(Element and text position data)
━━━━━━━━━━━━━━━━━━━━━━━━━━━━━━

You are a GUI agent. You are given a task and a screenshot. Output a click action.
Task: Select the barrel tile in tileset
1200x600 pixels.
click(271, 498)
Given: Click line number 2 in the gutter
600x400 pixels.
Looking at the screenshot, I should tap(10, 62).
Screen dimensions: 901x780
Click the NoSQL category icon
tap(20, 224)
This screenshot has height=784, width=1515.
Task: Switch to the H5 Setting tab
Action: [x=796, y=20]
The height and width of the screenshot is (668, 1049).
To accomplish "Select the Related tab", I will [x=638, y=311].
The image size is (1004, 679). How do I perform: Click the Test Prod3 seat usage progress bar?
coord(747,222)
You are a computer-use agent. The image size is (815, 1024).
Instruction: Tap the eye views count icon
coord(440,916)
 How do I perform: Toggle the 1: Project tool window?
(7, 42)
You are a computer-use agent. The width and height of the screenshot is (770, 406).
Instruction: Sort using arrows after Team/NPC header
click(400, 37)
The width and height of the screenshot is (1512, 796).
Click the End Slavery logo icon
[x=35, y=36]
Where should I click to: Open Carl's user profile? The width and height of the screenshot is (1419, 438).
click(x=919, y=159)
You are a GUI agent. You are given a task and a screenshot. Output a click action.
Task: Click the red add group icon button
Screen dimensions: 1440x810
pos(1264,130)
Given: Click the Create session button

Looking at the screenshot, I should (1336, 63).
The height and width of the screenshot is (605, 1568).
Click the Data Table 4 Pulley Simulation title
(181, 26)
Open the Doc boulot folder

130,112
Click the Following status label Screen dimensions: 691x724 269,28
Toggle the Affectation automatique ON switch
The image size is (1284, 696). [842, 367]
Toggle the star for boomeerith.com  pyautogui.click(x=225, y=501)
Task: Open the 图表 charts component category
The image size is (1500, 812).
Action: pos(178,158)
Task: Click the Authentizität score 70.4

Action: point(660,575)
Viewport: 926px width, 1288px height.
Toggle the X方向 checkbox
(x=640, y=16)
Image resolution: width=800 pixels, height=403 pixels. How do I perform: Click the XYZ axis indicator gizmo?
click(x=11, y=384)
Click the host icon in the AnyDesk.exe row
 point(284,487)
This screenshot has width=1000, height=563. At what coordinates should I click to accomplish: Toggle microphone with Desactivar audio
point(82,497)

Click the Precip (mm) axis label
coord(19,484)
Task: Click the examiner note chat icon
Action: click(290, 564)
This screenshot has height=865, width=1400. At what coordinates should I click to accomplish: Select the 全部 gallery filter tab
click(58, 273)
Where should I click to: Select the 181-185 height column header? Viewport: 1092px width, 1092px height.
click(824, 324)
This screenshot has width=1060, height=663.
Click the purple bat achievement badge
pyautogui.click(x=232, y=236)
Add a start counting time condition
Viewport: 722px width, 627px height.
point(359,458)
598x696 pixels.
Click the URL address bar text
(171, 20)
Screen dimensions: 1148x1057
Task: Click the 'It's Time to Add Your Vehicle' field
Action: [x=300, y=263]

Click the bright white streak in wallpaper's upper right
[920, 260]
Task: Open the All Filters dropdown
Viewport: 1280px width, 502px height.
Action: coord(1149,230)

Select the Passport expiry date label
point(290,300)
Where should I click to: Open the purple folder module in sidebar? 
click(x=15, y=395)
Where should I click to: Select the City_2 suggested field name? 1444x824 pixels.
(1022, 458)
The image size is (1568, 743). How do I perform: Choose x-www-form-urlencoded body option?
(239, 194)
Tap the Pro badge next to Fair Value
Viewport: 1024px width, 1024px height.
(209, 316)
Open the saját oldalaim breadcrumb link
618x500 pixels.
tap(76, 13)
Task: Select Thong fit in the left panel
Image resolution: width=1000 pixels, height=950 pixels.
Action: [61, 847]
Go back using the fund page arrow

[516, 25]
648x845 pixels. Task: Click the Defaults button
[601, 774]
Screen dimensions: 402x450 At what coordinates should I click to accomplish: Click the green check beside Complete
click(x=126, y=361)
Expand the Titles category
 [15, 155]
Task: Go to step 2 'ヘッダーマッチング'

━━━━━━━━━━━━━━━━━━━━━━━━━━━━━━

- _WORK TO COMPLETE_:
Revise the material above so that every "How do I perform" becomes "How can I carry out", keeping all other text as it is.

- _THE RESULT_:
You are a GUI agent. You are given a task and a screenshot. Output a click action.
Task: Select the barrel tile in tileset
1200x600 pixels.
click(271, 498)
Given: Click line number 2 in the gutter
600x400 pixels.
Looking at the screenshot, I should tap(10, 62).
Screen dimensions: 901x780
Click the NoSQL category icon
tap(20, 224)
This screenshot has height=784, width=1515.
Task: Switch to the H5 Setting tab
Action: [x=796, y=20]
The height and width of the screenshot is (668, 1049).
To accomplish "Select the Related tab", I will [x=638, y=311].
The image size is (1004, 679). How can I carry out: Click the Test Prod3 seat usage progress bar?
coord(747,222)
You are a computer-use agent. The image size is (815, 1024).
Instruction: Tap the eye views count icon
coord(440,916)
 How can I carry out: Toggle the 1: Project tool window?
(7, 42)
You are a computer-use agent. The width and height of the screenshot is (770, 406).
Instruction: Sort using arrows after Team/NPC header
click(400, 37)
The width and height of the screenshot is (1512, 796).
Click the End Slavery logo icon
[x=35, y=36]
Where should I click to: Open Carl's user profile? The width and height of the screenshot is (1419, 438).
click(x=919, y=159)
You are a GUI agent. You are given a task and a screenshot. Output a click action.
Task: Click the red add group icon button
Screen dimensions: 1440x810
pos(1264,130)
Given: Click the Create session button

Looking at the screenshot, I should (1336, 63).
The height and width of the screenshot is (605, 1568).
Click the Data Table 4 Pulley Simulation title
(181, 26)
Open the Doc boulot folder

130,112
Click the Following status label Screen dimensions: 691x724 269,28
Toggle the Affectation automatique ON switch
The image size is (1284, 696). [842, 367]
Toggle the star for boomeerith.com  pyautogui.click(x=225, y=501)
Task: Open the 图表 charts component category
The image size is (1500, 812).
Action: pos(178,158)
Task: Click the Authentizität score 70.4

Action: point(660,575)
Viewport: 926px width, 1288px height.
Toggle the X方向 checkbox
(x=640, y=16)
Image resolution: width=800 pixels, height=403 pixels. How can I carry out: Click the XYZ axis indicator gizmo?
click(x=11, y=384)
Click the host icon in the AnyDesk.exe row
 point(284,487)
This screenshot has width=1000, height=563. At what coordinates should I click to accomplish: Toggle microphone with Desactivar audio
point(82,497)

Click the Precip (mm) axis label
coord(19,484)
Task: Click the examiner note chat icon
Action: click(290, 564)
This screenshot has height=865, width=1400. At what coordinates should I click to accomplish: Select the 全部 gallery filter tab
click(58, 273)
Where should I click to: Select the 181-185 height column header? Viewport: 1092px width, 1092px height.
click(824, 324)
This screenshot has width=1060, height=663.
Click the purple bat achievement badge
pyautogui.click(x=232, y=236)
Add a start counting time condition
Viewport: 722px width, 627px height.
point(359,458)
598x696 pixels.
Click the URL address bar text
(171, 20)
Screen dimensions: 1148x1057
Task: Click the 'It's Time to Add Your Vehicle' field
Action: [x=300, y=263]

Click the bright white streak in wallpaper's upper right
[920, 260]
Task: Open the All Filters dropdown
Viewport: 1280px width, 502px height.
Action: coord(1149,230)

Select the Passport expiry date label
point(290,300)
Where should I click to: Open the purple folder module in sidebar? 
click(x=15, y=395)
Where should I click to: Select the City_2 suggested field name? 1444x824 pixels.
(1022, 458)
The image size is (1568, 743). How can I carry out: Choose x-www-form-urlencoded body option?
(239, 194)
Tap the Pro badge next to Fair Value
Viewport: 1024px width, 1024px height.
(209, 316)
Open the saját oldalaim breadcrumb link
618x500 pixels.
tap(76, 13)
Task: Select Thong fit in the left panel
Image resolution: width=1000 pixels, height=950 pixels.
Action: [61, 847]
Go back using the fund page arrow

[516, 25]
648x845 pixels. Task: Click the Defaults button
[601, 774]
Screen dimensions: 402x450 At what coordinates should I click to accomplish: Click the green check beside Complete
click(x=126, y=361)
Expand the Titles category
 [15, 155]
Task: Go to step 2 'ヘッダーマッチング'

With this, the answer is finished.